Man. I wish I had a lost wallet worth a quarter of that even, technically didn't need Claude for this, just needed any password cracking software.



Explaining your life to an llm, then having it generate permutations of passwords to try does sound like it would work a decent percentage of the time.

A large percentage of passwords aren't a random string of characters but a memorable word + memorable number. There's existing projects that basically do the same, and 3.5 trillion doesn't really make it clear if one of those wouldn't have worked as well, but I can see it having an above random chance to guess a password.


>Explaining your life to an llm, then having it generate permutations of passwords to try does sound like it would work a decent percentage of the time.

I cannot relate to this at all. This information doesn't really seem that helpful. What might the strategy look like? Including spouses names or other proper nouns associated with you. But it's going to be a massive brute force effort still, and the likelyhood of a targeted crack that performs significantly better than more naive brute force passwords seems so unlikely.

Are your passwords like "SPOUSE_NAME:HOMETOWN_NAME"? Even if so there are probably more people with dictionary words that can be brute forced faster. IT would have to be the case that more people use patterns like that compared to something a regular dictionary attack could crack.


The amount of times I've gotten told a password and it contains birth year or anniversary year, maybe child birth year, is insane. I'd say 9 times out of 10 it's that or a dictionary word.


The idea that someone (the NSA?) is training models on all of our collected info, and using that to predict all of our hidden information, is horrifying.

The best time to start using a password manager was 10 years ago. The second best time is now.


If any authority wants your data, a password isn't whats stopping them.


So the remotely running AI now can guess many of your past and possibly future passwords when somone else promps it to ? Seems handy!


I'm really thankful I put my bitcoin in a time vault back in 2012 or so. It was inaccessible until about last year, and my $10 is now worth $100k.

Thank you MtGox.


Way back in the day when Bitcoin first came about, I once idly contemplated spending some time and money on it just because it was a very cool technology. At the time it was a bit of a hassle because you had to mine your own.

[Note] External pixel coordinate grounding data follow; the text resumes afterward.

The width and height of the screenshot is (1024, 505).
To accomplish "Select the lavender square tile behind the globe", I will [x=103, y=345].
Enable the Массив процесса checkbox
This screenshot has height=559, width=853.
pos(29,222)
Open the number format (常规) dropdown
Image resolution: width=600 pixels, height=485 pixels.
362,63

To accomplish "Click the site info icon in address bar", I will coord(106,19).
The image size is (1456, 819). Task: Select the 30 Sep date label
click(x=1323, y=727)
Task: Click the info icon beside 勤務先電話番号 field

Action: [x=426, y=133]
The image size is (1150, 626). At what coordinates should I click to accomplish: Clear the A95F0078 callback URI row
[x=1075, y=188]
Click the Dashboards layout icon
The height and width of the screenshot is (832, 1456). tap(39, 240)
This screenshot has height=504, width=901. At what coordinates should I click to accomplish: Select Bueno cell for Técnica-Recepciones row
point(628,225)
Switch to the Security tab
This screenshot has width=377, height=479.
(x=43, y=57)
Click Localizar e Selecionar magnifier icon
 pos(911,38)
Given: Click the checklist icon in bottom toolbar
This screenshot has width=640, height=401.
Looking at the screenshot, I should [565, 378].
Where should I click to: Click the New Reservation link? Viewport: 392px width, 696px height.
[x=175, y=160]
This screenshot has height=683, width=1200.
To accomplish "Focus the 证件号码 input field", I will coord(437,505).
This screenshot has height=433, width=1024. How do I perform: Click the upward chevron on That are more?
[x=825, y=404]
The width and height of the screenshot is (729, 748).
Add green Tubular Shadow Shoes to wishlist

Then I was especially tempted years later after running into the MtGox booth at CES, and seeing how convenient it had become. I remember asking a guy at the booth if Satoshi was really still anonymous or if any insiders knew about him, and he said "no" but was bit surprised I knew about Satoshi. I guess Bitcoin was still quite niche then even amongst a technical crowd.

I considered buying a few bucks worth of bitcoin then for lulz, but I thought that money was better spent on beer lol.

I've never really regretted spending that money on beer rather than bitcoin, because I knew that even if I did, it would 100% have been on MtGox and I would have lost it in the hack anyway, which would have been even more bitterly frustrating.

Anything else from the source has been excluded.